Il nous faut poursuivre nos efforts pour apaiser les tensions commerciales, mais cela prendra du temps. Aussi les Européens doivent-ils renforcer ceux de leurs outils qui permettent de garantir les conditions équitables du commerce. À cet égard, la nomination d'un « procureur commercial » au sein de la Direction générale Commerce est un signe encourageant.

La crise ne doit pas remettre en cause nos efforts pour adapter la politique commerciale de l'UE à une plus grande durabilité, au contraire. Ainsi, mon homologue néerlandaise et moi-même avons formulé des propositions conjointes pour renforcer la cohérence entre la politique commerciale et le développement durable : consolidation des chapitres consacrés à ce thème dans les accords commerciaux, meilleure évaluation de l'impact socio-économique et environnemental de ces derniers, extension des clauses essentielles à l'accord de Paris, instauration d'un mécanisme d'ajustement carbone aux frontières. Cette initiative commune montre que, sur ces enjeux, nous pouvons dépasser les différences d'approche habituelles de la politique commerciale de l'Union européenne. Gouvernements et parlements nationaux ont un rôle à jouer dans le cadre de la révision anticipée du cadre stratégique de politique commerciale de la Commission.

S'agissant du Brexit, M. Barnier n'est guère optimiste sur l'issue du round de négociations en cours ; la situation est plutôt préoccupante.

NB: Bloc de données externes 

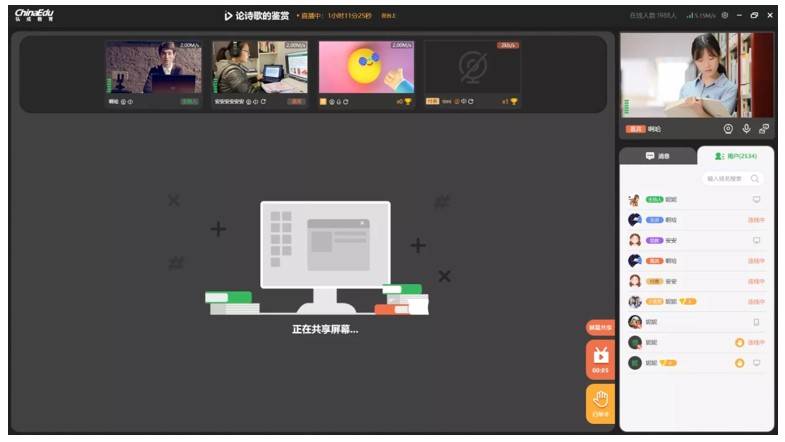Select the first participant video thumbnail
The image size is (785, 442).
tap(153, 68)
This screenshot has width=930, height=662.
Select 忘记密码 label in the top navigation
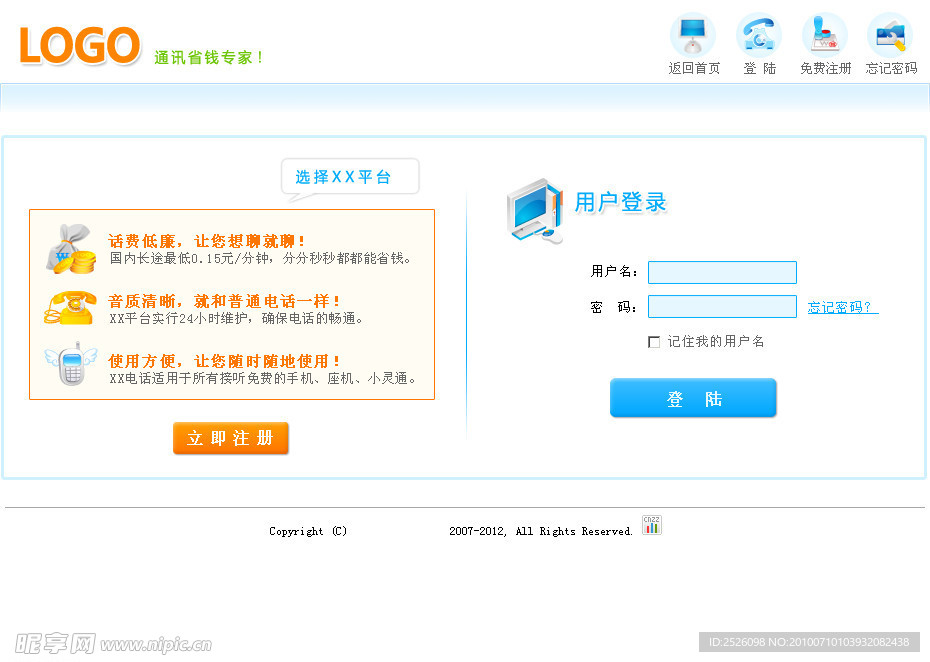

Sur l'accord avec le Mexique, la communication de la Commission a été maladroite : il s'agit simplement d'une mise à jour. Il nous faudra, avant d'arrêter une position définitive, analyser l'impact de cet accord, qui prévoit de supprimer les droits de douane sur un certain nombre de produits alimentaires et permet de protéger plus de 300 indications géographiques européennes.

Le Président de la République a érigé le secteur du tourisme en cause nationale. Le plan de sauvetage de 18 milliards doit permettre de développer le tourisme durable et de ré-internaliser de la valeur ajoutée dans le digital. Nous nous donnons ainsi les moyens de conserver notre première place. Notre objectif était d'accueillir 100 millions de voyageurs internationaux, mais ne soyons pas fétichistes en la matière : mieux vaut privilégier les recettes touristiques plutôt que la fréquentation.